▶ REQUIRED ACTIONS:
A - In the article about HMS Prince of Wales and HMS Exeter, where was Stoker 1st Class Patrick Joseph 'Rusty' Cawley from?
B - Reproduce everything in the HMS Exeter article from "Since arriving in" down to "cruiser HMS Exeter.".
C - Write the next part of the article about HMS Prince of Wales and HMS Exeter, picking up after its final sentence.

▶ SOURCE DOCUMENT:
>> START
Heavy cruiser HMS Exeter
9 July 2025
Sailors aboard the nation’s flagship HMS Prince of Wales paused to reflect on past sacrifices as the aircraft carrier sailed on the latest leg of her deployment to the western Pacific Rim.

After a high-profile week in Singapore, the Portsmouth-based warship is leading her Carrier Strike Group towards northern Australia for the meatiest element of the eight-month deployment so far, a major exercise hosted by the Commonwealth nation which begins later this month.

Since arriving in the Indian Ocean in early June, the multi-national force has followed much of the path taken by Royal Navy warships in 1941/42 as they tried to hold back the Japanese tide sweeping through South East Asia.

It’s been making its way through the Java Sea – sandwiched between the Indonesian islands of Borneo, Java, Sumatra and Sulawesi to the east.

In late February/early March 1942, these waters were the scene of two major naval encounters – collectively the Battles of the Java Sea – which left the Japanese in undisputed control of the waters of South-east Asia and sent several warships to the ocean floor, including heavy cruiser HMS Exeter.

Despite the pummelling she suffered, most of her sailors survived… among them Stoker 1st Class Patrick Joseph ‘Rusty’ Cawley, from Burtonwood, near Warrington, who escaped the horrors of the engine room and made it to a liferaft.

As with many of his shipmates, he was subsequently picked up by the Japanese and spent the remainder of the war as their prisoner.

Eight decades later, and HMS Prince of Wales’ passage through the same waters, re-awakened Lieutenant Commander Dominic Garner’s family history – he knew Rusty Cawley simply as ‘Uncle Paddy’ – and a desire to remember a battle largely eclipsed either by the loss of the previous HMS Prince of Wales and battle-cruiser HMS Repulse, or the fall of Singapore.
>> END
▶ DATASET EXTRACT:
>> START
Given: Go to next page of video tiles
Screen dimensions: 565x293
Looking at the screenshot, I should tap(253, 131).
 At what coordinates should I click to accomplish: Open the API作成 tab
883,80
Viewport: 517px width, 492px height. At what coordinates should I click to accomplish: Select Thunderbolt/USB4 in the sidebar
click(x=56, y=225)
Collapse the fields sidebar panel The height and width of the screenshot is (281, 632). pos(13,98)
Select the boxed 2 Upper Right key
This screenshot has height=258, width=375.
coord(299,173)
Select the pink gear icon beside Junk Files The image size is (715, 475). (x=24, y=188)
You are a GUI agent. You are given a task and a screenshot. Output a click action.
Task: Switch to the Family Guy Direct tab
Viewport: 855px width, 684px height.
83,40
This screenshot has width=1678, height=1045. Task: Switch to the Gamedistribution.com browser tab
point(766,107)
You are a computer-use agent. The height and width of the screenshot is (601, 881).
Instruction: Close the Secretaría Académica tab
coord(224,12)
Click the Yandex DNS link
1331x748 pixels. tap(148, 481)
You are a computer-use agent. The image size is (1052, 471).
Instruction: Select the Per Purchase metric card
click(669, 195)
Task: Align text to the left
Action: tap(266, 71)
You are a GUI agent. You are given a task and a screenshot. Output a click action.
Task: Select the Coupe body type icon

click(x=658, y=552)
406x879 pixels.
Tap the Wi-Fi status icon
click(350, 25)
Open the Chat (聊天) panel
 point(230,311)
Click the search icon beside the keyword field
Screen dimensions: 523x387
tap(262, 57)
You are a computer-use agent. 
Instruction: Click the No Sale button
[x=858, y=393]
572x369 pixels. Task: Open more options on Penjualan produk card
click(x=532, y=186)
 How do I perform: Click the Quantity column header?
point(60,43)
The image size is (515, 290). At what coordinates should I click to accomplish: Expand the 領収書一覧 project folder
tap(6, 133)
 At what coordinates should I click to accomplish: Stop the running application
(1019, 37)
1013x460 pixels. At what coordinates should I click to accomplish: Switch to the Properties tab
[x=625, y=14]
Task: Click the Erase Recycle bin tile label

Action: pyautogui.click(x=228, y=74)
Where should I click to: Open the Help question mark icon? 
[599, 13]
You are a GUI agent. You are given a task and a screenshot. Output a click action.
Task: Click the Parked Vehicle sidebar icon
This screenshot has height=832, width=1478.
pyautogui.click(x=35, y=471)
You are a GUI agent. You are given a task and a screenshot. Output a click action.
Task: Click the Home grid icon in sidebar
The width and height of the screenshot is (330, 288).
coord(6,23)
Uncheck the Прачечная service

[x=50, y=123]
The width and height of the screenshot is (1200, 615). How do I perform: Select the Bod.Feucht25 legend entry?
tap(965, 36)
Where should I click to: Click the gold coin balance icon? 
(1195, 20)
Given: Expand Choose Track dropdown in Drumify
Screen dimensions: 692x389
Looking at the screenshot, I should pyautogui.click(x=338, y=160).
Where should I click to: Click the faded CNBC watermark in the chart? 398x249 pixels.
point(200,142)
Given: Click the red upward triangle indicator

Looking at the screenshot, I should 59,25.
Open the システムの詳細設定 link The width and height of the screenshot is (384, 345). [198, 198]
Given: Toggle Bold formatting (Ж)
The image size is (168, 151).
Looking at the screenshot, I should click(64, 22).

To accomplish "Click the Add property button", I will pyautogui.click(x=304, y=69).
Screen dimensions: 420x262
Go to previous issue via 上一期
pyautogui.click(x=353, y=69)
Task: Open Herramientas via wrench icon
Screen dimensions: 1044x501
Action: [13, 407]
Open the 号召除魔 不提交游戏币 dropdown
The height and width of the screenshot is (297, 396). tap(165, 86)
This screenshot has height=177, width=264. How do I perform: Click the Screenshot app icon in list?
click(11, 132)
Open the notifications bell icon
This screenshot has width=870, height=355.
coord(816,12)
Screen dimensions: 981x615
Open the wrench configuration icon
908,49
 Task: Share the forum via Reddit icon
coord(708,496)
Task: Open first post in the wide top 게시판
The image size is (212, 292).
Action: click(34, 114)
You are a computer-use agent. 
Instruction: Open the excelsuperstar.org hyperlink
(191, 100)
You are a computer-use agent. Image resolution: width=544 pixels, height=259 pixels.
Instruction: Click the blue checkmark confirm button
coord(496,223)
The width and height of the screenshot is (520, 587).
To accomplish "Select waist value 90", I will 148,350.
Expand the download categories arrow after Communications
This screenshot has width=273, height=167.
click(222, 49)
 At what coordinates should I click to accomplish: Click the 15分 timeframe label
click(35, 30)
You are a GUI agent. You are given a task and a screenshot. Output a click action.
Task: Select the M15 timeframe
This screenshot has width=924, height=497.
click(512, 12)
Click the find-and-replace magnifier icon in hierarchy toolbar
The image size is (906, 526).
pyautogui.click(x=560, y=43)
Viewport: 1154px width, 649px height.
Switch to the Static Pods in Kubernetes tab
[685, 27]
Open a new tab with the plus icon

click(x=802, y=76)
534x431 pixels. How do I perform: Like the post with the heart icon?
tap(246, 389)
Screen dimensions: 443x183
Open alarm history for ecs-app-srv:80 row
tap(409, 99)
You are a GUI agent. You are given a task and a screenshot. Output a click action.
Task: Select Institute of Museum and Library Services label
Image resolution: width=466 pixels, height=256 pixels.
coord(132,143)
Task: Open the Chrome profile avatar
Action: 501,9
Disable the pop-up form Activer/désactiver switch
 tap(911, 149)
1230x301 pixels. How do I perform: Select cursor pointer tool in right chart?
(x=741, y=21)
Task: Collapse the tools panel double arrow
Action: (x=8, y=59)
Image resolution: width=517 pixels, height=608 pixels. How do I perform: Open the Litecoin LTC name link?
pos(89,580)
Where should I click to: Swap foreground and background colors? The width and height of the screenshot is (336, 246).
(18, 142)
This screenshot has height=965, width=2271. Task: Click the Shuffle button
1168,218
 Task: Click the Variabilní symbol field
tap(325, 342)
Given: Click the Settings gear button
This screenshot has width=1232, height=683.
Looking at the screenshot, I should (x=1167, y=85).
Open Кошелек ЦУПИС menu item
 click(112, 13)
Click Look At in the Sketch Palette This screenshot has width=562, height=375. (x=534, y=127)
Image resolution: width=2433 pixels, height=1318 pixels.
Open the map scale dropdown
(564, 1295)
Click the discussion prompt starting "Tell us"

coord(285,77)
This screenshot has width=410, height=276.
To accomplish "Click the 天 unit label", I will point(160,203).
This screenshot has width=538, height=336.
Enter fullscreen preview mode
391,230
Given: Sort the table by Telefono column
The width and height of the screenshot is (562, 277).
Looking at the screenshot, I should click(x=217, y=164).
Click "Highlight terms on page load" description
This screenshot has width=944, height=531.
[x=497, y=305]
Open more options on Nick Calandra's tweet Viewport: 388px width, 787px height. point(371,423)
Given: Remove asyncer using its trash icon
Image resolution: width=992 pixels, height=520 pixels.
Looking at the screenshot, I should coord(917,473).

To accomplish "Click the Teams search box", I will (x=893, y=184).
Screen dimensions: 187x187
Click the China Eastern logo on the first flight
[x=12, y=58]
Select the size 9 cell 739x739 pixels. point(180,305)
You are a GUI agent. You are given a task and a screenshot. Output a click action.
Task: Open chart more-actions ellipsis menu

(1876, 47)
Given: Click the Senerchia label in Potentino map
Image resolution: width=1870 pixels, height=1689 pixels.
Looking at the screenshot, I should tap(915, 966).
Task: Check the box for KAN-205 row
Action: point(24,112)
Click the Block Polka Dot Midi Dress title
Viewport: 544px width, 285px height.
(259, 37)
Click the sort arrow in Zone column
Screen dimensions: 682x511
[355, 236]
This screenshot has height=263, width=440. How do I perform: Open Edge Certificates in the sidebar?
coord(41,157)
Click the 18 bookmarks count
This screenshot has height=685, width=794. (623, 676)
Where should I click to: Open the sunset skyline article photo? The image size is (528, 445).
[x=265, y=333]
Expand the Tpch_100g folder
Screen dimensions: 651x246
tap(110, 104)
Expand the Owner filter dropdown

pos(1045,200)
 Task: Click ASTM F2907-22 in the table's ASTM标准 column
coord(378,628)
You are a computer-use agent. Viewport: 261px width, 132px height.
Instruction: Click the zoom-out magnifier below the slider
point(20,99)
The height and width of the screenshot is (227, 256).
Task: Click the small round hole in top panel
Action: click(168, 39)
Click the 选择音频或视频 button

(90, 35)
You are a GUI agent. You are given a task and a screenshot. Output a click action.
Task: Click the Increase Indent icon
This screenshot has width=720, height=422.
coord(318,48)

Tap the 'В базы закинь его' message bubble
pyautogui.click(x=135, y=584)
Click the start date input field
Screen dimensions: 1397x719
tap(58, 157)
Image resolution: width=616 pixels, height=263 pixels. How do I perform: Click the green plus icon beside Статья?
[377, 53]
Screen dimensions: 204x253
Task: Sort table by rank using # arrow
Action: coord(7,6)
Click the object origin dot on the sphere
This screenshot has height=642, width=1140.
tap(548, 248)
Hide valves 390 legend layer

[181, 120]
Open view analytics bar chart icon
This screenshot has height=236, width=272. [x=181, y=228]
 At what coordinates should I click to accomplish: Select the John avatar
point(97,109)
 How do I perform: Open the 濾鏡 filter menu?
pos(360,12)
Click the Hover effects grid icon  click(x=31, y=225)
>> END
▶ FINAL ANSWERS:
A - Burtonwood, near Warrington.

B -
Since arriving in the Indian Ocean in early June, the multi-national force has followed much of the path taken by Royal Navy warships in 1941/42 as they tried to hold back the Japanese tide sweeping through South East Asia.

It’s been making its way through the Java Sea – sandwiched between the Indonesian islands of Borneo, Java, Sumatra and Sulawesi to the east.

In late February/early March 1942, these waters were the scene of two major naval encounters – collectively the Battles of the Java Sea – which left the Japanese in undisputed control of the waters of South-east Asia and sent several warships to the ocean floor, including heavy cruiser HMS Exeter.

C -
Like many of his generation he never shared his experiences with his family, but Dom, from St Helens, has attempted to piece together some of Paddy’s history through research and conversations with former shipmates.

Paddy Cawley probably ended up at the infamous Makasar Camp near Celebres (modern day Sulawasi, an island east of Borneo) where inmates were put to work building railways and military infrastructure.

It was when Dom was training at Dartmouth in 2013 and attended a service for the wartime Exeter attended by small band of survivors that his interest in the fate of the ship, her crew and ‘Uncle Paddy’ was renewed.

Amazingly, the veterans recognised some of their old shipmate’s features, not least his bright ginger hair.

“We spent the rest of the afternoon and evening sharing stories as they told me their tales of each other and my great uncle during the battle and the rest of the war as prisoners of war together,” the 30-year-old naval officer said.

“That afternoon and the profound feeling of belonging I had as a young midshipman has stayed with me throughout my career.”
Now, a dozen years later, he’s had the opportunity to honour them and remember his great uncle.

“Being deployed in HMS Prince of Wales and operating in the Java Sea where some 83 years ago my uncle and his shipmates were sunk, fighting as the ship went down, makes me feel so proud to serve today,” he added.